### FRAGMENTO DEL DOCUMENTO
···

Toda la grandeza y perfecciones le vienen
a María por ser la Madre de Dios. Dice San
Anselmo: “Lo que pueden todos los santos y ángeles juntos,
tú lo puedes sola, María, y sin ellos”. Y
san Luis María Grignion de Montfort escribe: “Dios Padre reunió
en un solo lugar las aguas y las llamó mar,
reunió en otro todas las gracias, y la llamó María”.
¡Qué
importancia tendría María que el Concilio Vaticano II le dedicó
un magnifico capítulo en la misma constitución sobre la Iglesia,
para poner de manifiesto que María es madre de la
Iglesia, de esa Iglesia fundada por su Hijo y la
depositaria de las riquezas de la liturgia!
Pablo VI en su
exhortación Marialis Cultus (el Culto a María) del 2
de febrero de 1974, profundiza las relaciones entre María y
la liturgia. María es ejemplo de la actitud y disposición
interior con que la Iglesia celebra y vive los divinos
misterios. Por eso Pablo VI presenta a María como:
Virgen
oyente: que acoge con fe la palabra de Dios, la
proclama, la venera, la distribuye a los fieles y escudriña
a su luz los signos de los tiempos.
Virgen orante:
en la visita a Isabel, en Caná y en el
Cenáculo, cuando estaba con los apóstoles antes de Pentecostés. En
su oración alaba incesantemente al Señor y presenta al Padre
las necesidades de sus hijos.
Virgen-Madre: aquella que por su fe
y obediencia engendró en la tierra al mismo Hijo del
Padre, sin intervención de hombre, sino cubierta por la sombra
del Espíritu Santo.
Virgen oferente: en la presentación en el templo
y en la cruz. Ofrece a su Hijo como la
víctima santa, agradable a Dios, para la reconciliación de todos
nosotros.

···

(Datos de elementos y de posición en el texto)
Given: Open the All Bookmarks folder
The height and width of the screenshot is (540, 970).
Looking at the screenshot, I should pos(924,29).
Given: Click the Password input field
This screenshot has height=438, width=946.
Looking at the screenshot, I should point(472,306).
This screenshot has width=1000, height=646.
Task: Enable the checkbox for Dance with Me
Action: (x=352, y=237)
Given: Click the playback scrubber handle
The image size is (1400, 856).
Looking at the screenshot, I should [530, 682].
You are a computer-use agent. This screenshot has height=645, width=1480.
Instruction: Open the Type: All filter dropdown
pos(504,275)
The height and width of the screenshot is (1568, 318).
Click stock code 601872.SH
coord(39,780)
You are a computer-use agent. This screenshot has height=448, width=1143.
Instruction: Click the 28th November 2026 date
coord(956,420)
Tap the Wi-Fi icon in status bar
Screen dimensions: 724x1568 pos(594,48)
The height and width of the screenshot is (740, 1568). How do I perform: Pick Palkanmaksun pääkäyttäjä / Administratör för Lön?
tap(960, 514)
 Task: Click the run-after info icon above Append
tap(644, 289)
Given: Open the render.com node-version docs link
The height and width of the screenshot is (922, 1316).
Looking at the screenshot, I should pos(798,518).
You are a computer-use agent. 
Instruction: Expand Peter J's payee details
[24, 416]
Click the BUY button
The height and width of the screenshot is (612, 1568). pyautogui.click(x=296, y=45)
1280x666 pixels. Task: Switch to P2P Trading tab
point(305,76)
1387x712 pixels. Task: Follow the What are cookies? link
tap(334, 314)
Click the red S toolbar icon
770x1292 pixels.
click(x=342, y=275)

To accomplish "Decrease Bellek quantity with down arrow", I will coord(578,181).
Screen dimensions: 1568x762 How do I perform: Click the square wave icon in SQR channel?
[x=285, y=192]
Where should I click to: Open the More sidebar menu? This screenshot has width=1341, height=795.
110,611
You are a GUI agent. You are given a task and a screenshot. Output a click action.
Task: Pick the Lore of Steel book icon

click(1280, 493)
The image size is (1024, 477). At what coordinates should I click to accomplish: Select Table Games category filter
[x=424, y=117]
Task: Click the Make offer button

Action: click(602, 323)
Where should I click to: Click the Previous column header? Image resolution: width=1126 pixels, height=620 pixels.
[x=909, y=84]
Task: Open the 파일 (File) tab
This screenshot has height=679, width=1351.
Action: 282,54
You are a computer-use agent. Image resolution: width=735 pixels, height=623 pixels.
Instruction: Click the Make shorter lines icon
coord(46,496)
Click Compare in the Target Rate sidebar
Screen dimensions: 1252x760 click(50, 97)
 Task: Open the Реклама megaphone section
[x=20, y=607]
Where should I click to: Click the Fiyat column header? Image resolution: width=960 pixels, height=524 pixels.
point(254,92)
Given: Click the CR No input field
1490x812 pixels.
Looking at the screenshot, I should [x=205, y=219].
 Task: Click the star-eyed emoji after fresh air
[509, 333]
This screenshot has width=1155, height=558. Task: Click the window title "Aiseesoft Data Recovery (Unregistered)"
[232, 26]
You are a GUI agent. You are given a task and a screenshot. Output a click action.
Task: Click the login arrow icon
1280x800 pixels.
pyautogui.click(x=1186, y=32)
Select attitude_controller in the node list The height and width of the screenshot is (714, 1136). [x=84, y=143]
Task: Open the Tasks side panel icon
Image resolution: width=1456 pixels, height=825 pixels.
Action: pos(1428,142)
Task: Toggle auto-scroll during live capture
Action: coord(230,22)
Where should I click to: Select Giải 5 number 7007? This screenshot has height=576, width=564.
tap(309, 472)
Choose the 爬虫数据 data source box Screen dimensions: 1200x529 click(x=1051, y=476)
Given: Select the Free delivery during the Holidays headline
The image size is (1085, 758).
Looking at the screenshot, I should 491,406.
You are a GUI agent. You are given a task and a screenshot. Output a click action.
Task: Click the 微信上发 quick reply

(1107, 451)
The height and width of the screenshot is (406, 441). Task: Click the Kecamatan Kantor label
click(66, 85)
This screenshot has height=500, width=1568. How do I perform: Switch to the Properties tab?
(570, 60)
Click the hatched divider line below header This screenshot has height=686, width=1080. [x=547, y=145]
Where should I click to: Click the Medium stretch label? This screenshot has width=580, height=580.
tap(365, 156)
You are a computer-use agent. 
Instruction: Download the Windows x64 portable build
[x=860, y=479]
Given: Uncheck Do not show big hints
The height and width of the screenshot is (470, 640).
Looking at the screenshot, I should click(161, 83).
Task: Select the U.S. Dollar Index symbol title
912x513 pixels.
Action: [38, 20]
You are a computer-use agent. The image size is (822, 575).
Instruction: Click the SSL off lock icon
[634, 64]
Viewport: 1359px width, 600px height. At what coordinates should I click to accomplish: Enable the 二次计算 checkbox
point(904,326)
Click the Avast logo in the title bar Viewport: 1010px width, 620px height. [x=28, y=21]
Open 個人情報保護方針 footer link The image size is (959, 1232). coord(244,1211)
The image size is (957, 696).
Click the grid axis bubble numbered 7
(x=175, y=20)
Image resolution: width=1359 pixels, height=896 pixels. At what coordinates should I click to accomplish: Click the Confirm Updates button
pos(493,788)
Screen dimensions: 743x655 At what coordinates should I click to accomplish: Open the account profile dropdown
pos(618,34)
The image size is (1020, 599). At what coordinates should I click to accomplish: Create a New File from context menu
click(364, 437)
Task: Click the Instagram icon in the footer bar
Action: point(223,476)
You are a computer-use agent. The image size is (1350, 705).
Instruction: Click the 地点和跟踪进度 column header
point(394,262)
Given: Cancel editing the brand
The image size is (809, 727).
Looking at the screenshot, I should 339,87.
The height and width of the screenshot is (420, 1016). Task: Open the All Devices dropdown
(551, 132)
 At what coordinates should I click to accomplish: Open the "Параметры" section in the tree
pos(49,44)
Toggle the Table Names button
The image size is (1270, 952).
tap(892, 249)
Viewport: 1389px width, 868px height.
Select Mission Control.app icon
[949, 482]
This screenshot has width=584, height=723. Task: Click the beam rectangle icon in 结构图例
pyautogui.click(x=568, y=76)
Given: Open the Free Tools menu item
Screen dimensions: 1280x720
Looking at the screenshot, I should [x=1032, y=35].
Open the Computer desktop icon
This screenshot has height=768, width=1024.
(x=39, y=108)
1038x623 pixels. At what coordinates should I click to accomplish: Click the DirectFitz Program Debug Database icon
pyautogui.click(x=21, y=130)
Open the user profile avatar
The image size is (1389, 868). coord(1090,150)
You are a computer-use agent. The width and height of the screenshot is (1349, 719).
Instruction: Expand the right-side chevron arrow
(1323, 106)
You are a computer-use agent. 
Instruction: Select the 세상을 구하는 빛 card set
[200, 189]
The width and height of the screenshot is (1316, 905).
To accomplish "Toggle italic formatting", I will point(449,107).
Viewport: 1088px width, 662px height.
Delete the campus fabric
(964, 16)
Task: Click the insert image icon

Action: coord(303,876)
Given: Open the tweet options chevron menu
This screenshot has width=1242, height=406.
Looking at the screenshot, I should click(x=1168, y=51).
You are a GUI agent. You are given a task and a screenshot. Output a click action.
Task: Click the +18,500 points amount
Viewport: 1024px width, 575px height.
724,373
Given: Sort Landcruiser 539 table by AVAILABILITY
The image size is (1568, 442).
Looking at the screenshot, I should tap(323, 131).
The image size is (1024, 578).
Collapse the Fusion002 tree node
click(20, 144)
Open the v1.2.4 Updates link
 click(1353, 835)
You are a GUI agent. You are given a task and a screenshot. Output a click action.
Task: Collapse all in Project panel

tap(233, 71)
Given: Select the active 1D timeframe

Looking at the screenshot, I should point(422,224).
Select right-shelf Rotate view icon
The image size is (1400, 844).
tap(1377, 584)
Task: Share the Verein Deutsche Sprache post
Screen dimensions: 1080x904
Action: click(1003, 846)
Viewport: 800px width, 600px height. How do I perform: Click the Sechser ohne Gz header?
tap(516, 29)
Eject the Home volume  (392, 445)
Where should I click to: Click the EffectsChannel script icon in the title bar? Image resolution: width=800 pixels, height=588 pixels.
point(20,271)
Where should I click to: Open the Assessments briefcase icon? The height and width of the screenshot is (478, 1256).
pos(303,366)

···

### EJERCICIO BREVE
En el fragmento sobre María y la liturgia, anota todos los títulos con los que Pablo VI presenta a María.

### RESPUESTA RESUELTA
Virgen oyente
Virgen orante
Virgen-Madre
Virgen oferente